• **Records for this exercise**
-=-=-=-=-
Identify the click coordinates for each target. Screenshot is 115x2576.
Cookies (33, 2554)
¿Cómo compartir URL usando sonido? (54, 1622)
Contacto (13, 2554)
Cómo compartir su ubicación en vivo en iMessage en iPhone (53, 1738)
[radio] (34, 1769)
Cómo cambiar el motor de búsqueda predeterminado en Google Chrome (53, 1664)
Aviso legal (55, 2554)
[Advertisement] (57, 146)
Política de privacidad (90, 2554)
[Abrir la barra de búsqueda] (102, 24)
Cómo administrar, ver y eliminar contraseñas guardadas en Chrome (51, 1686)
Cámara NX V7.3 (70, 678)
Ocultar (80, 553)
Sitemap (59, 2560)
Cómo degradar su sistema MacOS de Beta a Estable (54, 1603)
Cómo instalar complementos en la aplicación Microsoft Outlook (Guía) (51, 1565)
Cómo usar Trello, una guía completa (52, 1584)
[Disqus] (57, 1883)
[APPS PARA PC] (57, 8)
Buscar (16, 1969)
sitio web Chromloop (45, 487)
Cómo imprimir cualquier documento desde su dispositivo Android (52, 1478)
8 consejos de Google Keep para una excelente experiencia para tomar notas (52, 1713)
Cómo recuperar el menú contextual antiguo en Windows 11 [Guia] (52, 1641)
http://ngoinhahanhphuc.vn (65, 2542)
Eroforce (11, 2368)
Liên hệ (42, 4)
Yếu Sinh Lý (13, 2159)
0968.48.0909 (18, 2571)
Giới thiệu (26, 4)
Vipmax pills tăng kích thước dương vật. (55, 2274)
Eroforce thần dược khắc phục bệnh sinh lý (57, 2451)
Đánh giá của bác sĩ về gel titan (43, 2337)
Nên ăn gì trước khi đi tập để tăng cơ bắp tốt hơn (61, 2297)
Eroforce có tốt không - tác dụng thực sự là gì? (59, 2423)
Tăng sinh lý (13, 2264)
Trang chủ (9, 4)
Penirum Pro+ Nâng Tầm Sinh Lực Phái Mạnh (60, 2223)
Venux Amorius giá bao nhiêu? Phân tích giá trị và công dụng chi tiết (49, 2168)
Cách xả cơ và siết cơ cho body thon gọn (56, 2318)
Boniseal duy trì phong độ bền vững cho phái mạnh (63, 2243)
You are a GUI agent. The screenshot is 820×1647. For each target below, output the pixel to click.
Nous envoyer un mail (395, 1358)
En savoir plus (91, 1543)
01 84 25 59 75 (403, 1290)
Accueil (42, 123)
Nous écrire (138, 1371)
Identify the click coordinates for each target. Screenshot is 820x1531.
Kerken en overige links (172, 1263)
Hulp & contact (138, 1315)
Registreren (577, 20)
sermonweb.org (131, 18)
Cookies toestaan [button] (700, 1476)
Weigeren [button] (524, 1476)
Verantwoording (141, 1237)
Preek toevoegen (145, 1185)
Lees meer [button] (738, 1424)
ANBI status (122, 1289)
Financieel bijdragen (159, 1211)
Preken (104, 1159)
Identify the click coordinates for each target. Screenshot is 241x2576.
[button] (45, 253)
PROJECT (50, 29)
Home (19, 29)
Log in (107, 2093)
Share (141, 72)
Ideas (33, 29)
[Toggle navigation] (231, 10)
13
-=-=-=-=-
What you write must be identical to the material above.

Identify the click coordinates for each target. Screenshot is 115x2576.
Cookies (33, 2554)
¿Cómo compartir URL usando sonido? (54, 1622)
Contacto (13, 2554)
Cómo compartir su ubicación en vivo en iMessage en iPhone (53, 1738)
[radio] (34, 1769)
Cómo cambiar el motor de búsqueda predeterminado en Google Chrome (53, 1664)
Aviso legal (55, 2554)
[Advertisement] (57, 146)
Política de privacidad (90, 2554)
[Abrir la barra de búsqueda] (102, 24)
Cómo administrar, ver y eliminar contraseñas guardadas en Chrome (51, 1686)
Cámara NX V7.3 (70, 678)
Ocultar (80, 553)
Sitemap (59, 2560)
Cómo degradar su sistema MacOS de Beta a Estable (54, 1603)
Cómo instalar complementos en la aplicación Microsoft Outlook (Guía) (51, 1565)
Cómo usar Trello, una guía completa (52, 1584)
[Disqus] (57, 1883)
[APPS PARA PC] (57, 8)
Buscar (16, 1969)
sitio web Chromloop (45, 487)
Cómo imprimir cualquier documento desde su dispositivo Android (52, 1478)
8 consejos de Google Keep para una excelente experiencia para tomar notas (52, 1713)
Cómo recuperar el menú contextual antiguo en Windows 11 [Guia] (52, 1641)
http://ngoinhahanhphuc.vn (65, 2542)
Eroforce (11, 2368)
Liên hệ (42, 4)
Yếu Sinh Lý (13, 2159)
0968.48.0909 (18, 2571)
Giới thiệu (26, 4)
Vipmax pills tăng kích thước dương vật. (55, 2274)
Eroforce thần dược khắc phục bệnh sinh lý (57, 2451)
Đánh giá của bác sĩ về gel titan (43, 2337)
Nên ăn gì trước khi đi tập để tăng cơ bắp tốt hơn (61, 2297)
Eroforce có tốt không - tác dụng thực sự là gì? (59, 2423)
Tăng sinh lý (13, 2264)
Trang chủ (9, 4)
Penirum Pro+ Nâng Tầm Sinh Lực Phái Mạnh (60, 2223)
Venux Amorius giá bao nhiêu? Phân tích giá trị và công dụng chi tiết (49, 2168)
Cách xả cơ và siết cơ cho body thon gọn (56, 2318)
Boniseal duy trì phong độ bền vững cho phái mạnh (63, 2243)
You are a GUI agent. The screenshot is 820×1647. For each target below, output the pixel to click.
Nous envoyer un mail (395, 1358)
En savoir plus (91, 1543)
01 84 25 59 75 (403, 1290)
Accueil (42, 123)
Nous écrire (138, 1371)
Identify the click coordinates for each target. Screenshot is 820x1531.
Kerken en overige links (172, 1263)
Hulp & contact (138, 1315)
Registreren (577, 20)
sermonweb.org (131, 18)
Cookies toestaan [button] (700, 1476)
Weigeren [button] (524, 1476)
Verantwoording (141, 1237)
Preek toevoegen (145, 1185)
Lees meer [button] (738, 1424)
ANBI status (122, 1289)
Financieel bijdragen (159, 1211)
Preken (104, 1159)
Identify the click coordinates for each target. Screenshot is 241x2576.
[button] (45, 253)
PROJECT (50, 29)
Home (19, 29)
Log in (107, 2093)
Share (141, 72)
Ideas (33, 29)
[Toggle navigation] (231, 10)
13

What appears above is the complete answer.